▶ **WORK REQUEST**
Search the records below for "agent" and copy every line it turns up in.

Extracted records
►

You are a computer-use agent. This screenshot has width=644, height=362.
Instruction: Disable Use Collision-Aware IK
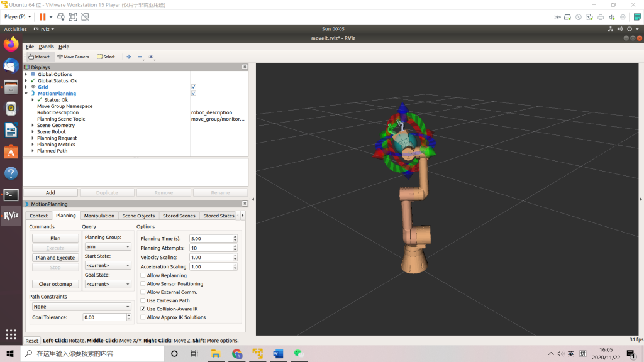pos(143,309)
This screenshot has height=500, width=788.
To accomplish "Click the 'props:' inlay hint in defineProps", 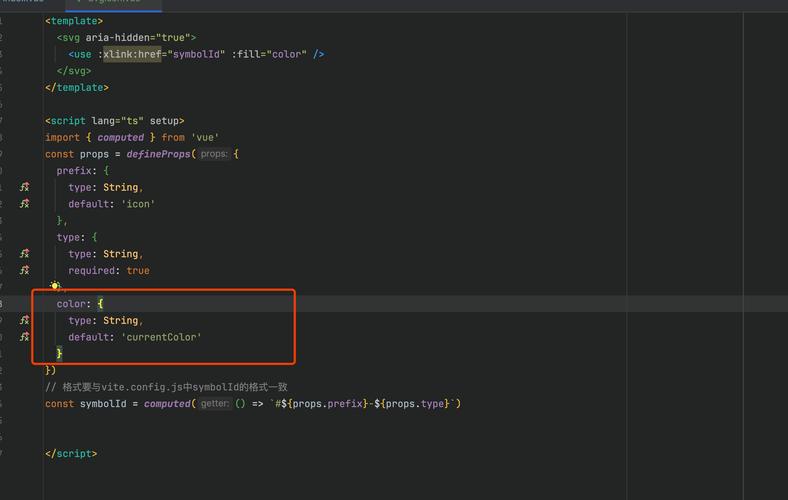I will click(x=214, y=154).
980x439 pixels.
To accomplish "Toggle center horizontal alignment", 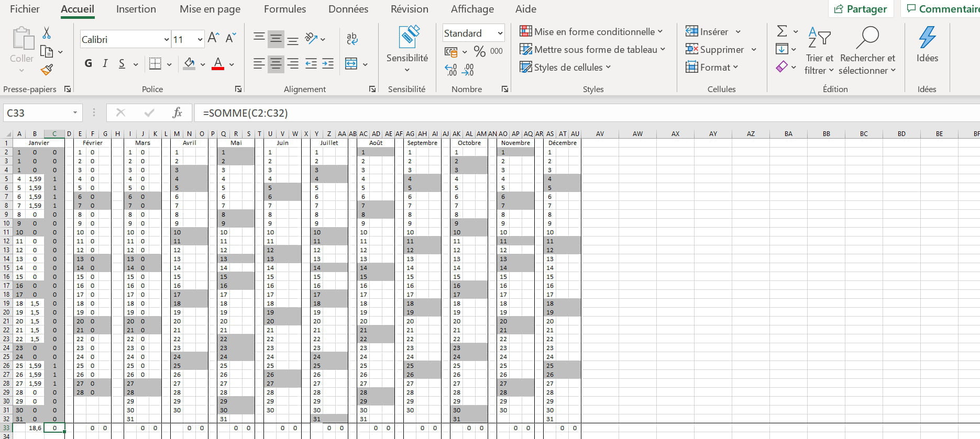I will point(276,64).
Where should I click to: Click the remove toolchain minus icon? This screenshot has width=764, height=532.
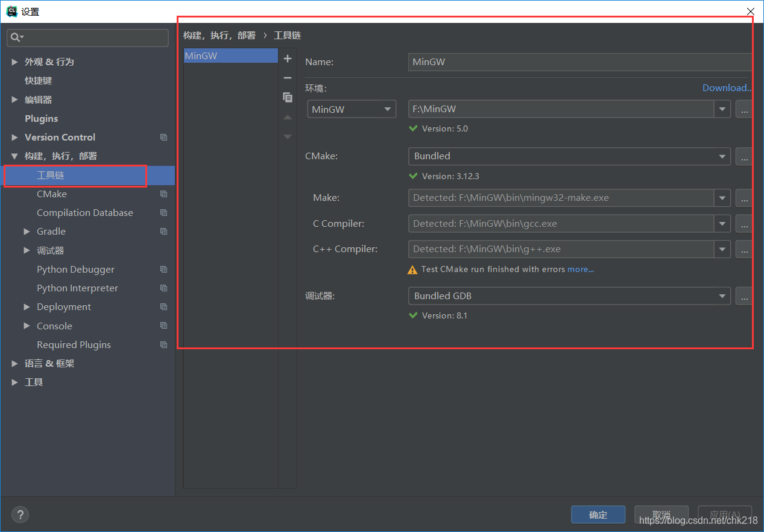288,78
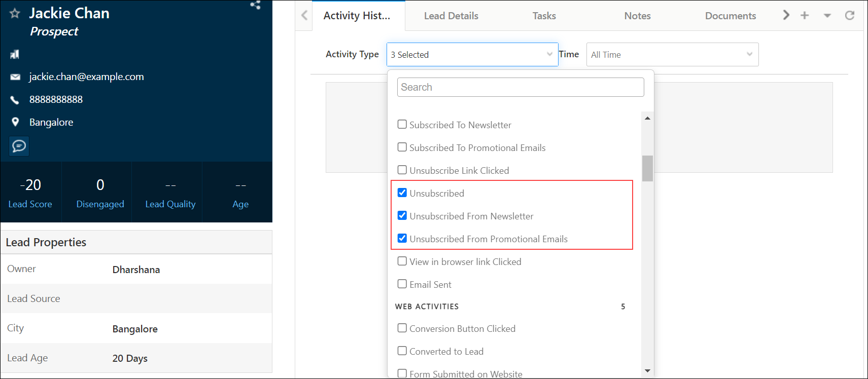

◄
►

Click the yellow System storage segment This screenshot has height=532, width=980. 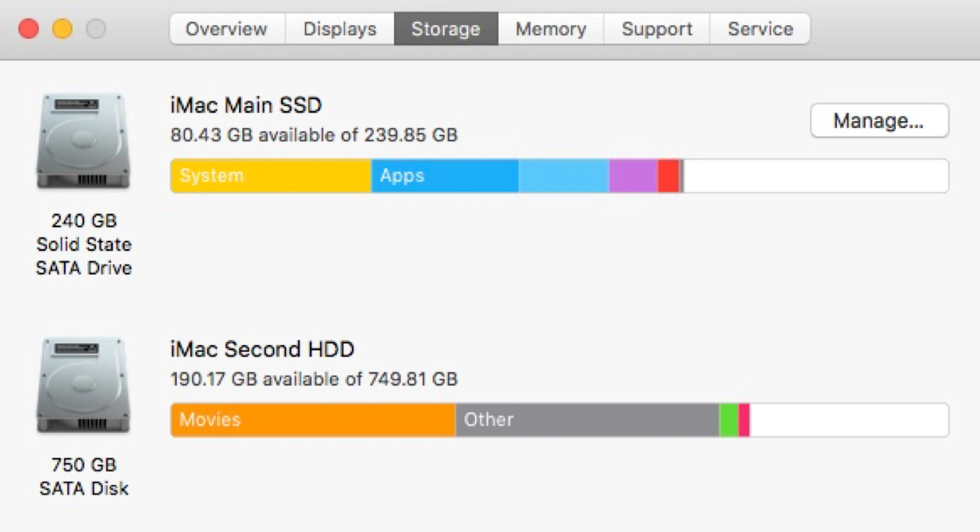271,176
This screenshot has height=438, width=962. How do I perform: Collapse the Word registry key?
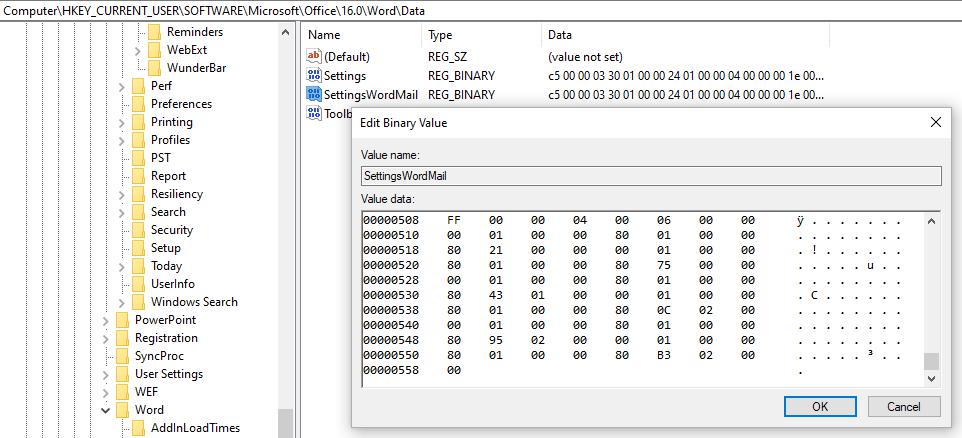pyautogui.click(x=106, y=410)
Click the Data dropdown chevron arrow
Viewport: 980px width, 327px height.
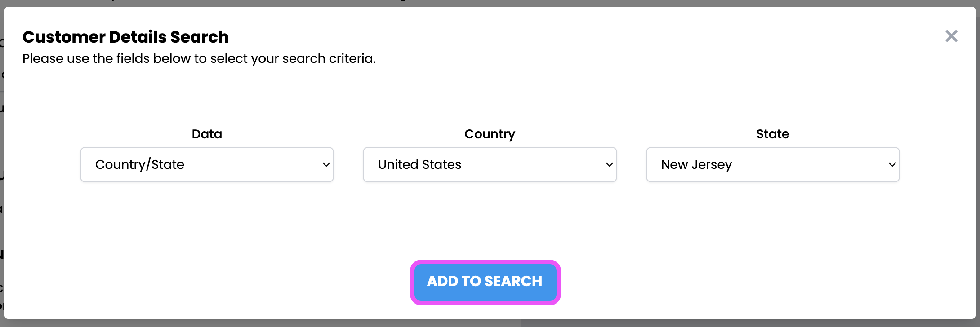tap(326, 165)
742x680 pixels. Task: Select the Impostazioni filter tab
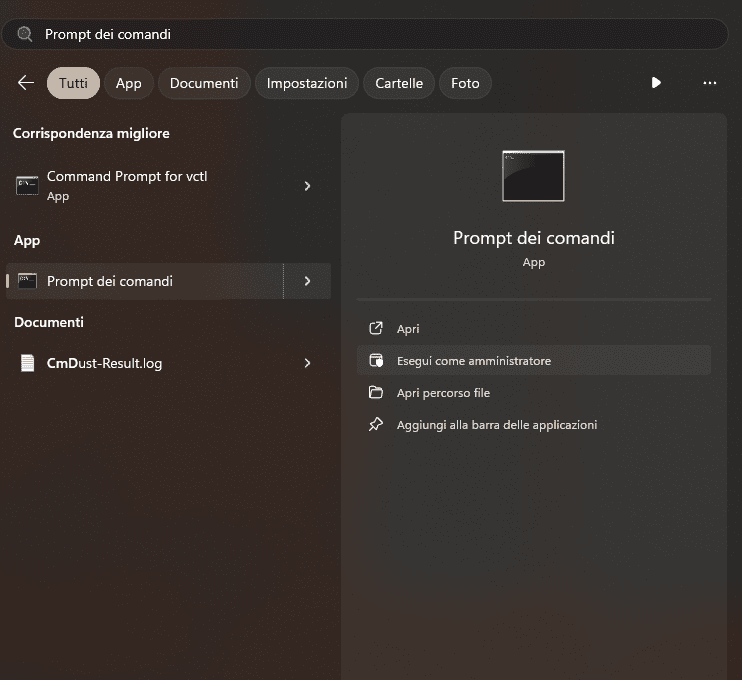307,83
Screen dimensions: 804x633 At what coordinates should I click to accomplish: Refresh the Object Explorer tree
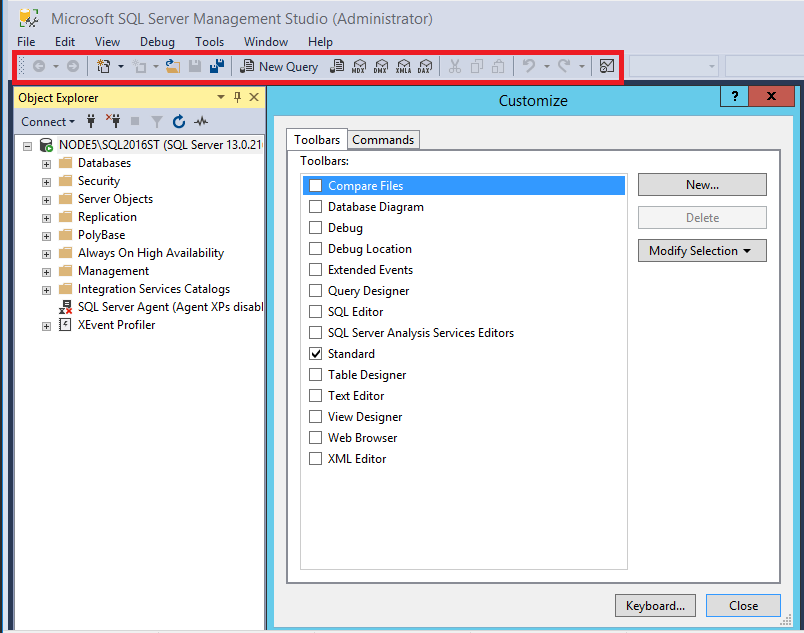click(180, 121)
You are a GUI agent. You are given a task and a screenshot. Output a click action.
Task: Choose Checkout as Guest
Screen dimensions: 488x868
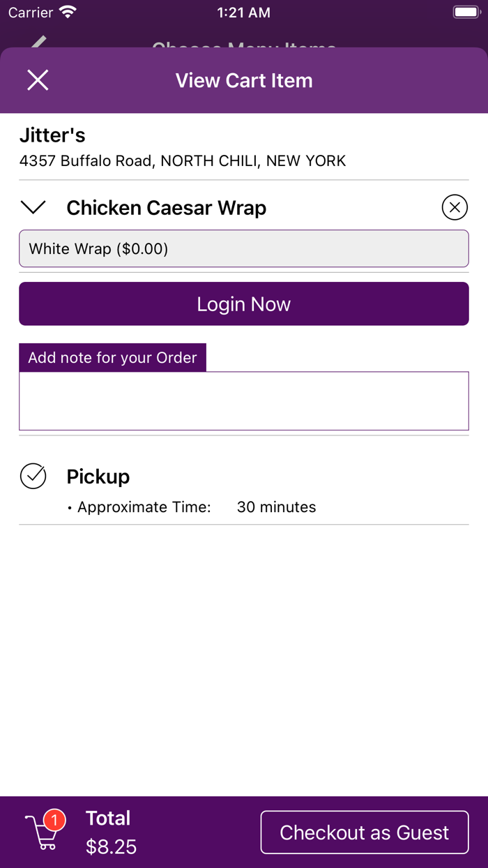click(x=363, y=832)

◄

▶ **ANSWER AREA**
You are a computer-use agent. This screenshot has width=644, height=362.
You are a GUI agent. You are given a task and a screenshot. Output a click action.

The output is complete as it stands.